FIGS shares closed Thursday on the New York Stock Exchange at $30.02 a share, a hefty premium to the $22 listing price.
FIGS' IPO came just a day after another Santa Monica-based ZipRecruiter debuted via direct listing on the NYSE.
Meanwhile, Fifth Wall, a proptech-focused VC, had its third SPAC debut on the NYSE Thursday. Officially called Fifth Wall Acquisition Corp. III, the offering raised $275 million.
It was a banner week for Southern California startups.
While many investors have eschewed money-losing direct-to-consumer brands in recent years, FIGS was able to turn a $50 million profit last year. It also grew net revenues from $17.6 million to $263.1 million from 2017 to 2020, according to regulatory filings.
"The firm's business model appears to be working extremely well, generating both high growth and profits, an unusual combination in pre-IPO companies," Donovan Jones wrote in an analyst note recommending the stock. "Free cash flow for the trailing twelve months was an enviable $37 million."
Co-CEO and co-founder Heather Hasson previously started an upscale handbag company. She got the idea for FIGS over a decade ago after she had coffee with a friend who was a nurse practitioner and was incredulous to see her spending 16-hour days wearing uncomfortable scrubs. Hasson later teamed with co-CEO and co-founder Trina Spear, who was previously an associate at the Blackstone Group, to offer healthcare workers a better alternative.

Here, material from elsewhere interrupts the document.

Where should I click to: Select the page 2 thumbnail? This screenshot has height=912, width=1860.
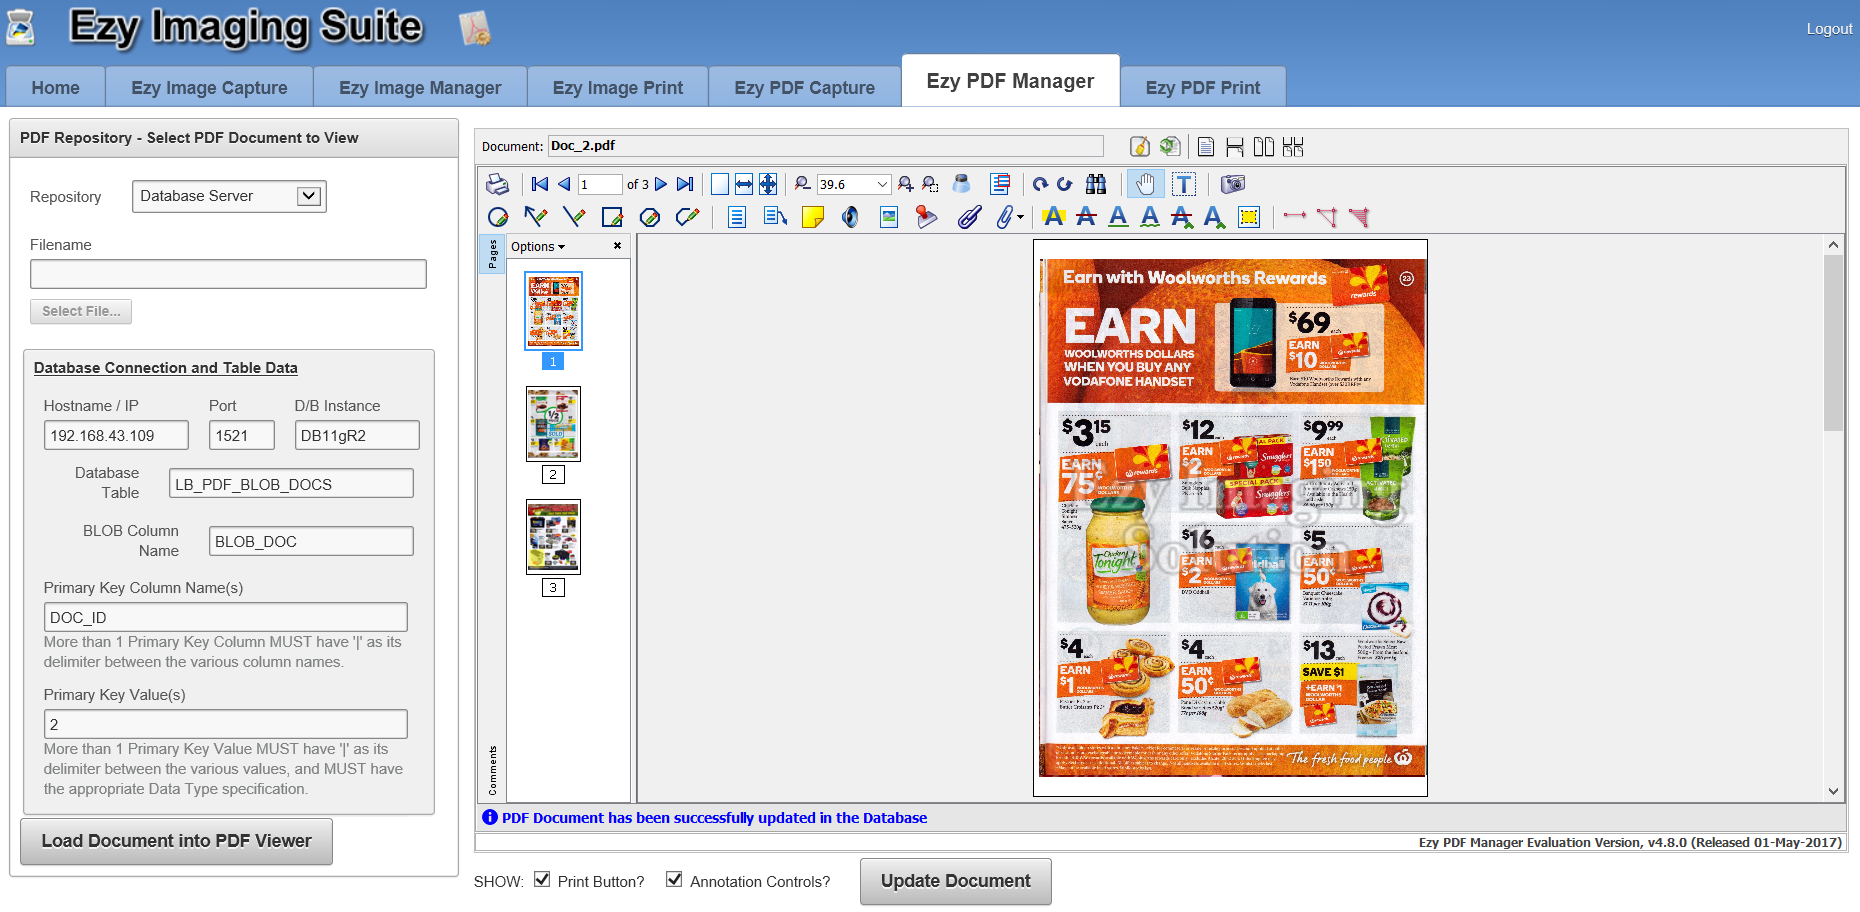[553, 424]

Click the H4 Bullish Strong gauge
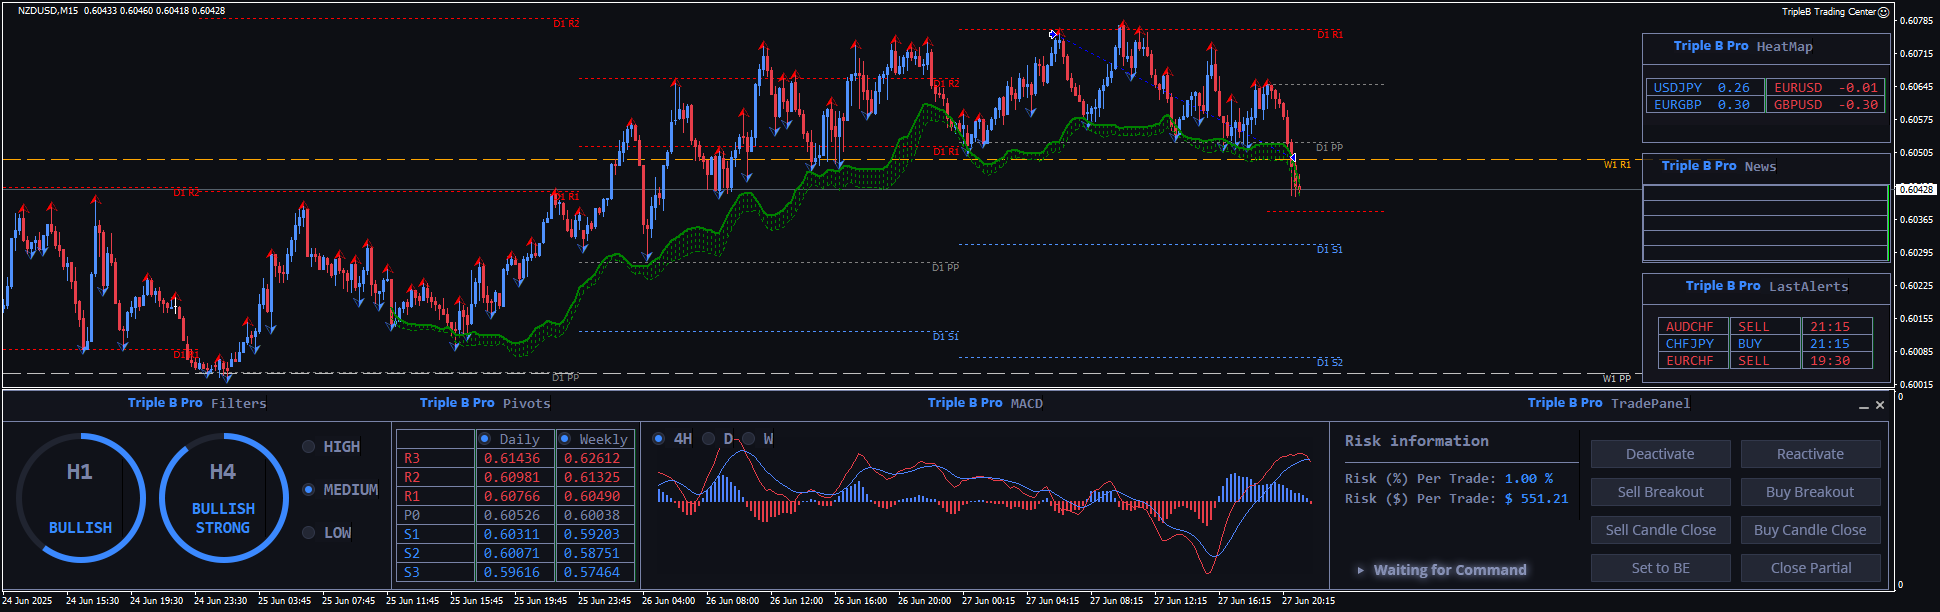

ZipRecruiter, which was founded in 2010, chose a direct listing because it is the rare startup that did not need to raise capital.
"We have more cash in the bank right now than we've ever raised in primary capital in our company's history," CEO Ian Siegel bragged to Crunchbase News.
The company's thriftiness has proven a windfall for its founders who were able to retain most of their shares in the company, but it left some investors marveling what could have been.
Jim Adelman, co-founder of Bonfire Ventures & Rincon Venture Partners, said he offered the founders a term sheet in 2011 but they elected to go the bootstrap route instead.
"That investment would be worth $400M today," Adelman tweeted. "Sigh."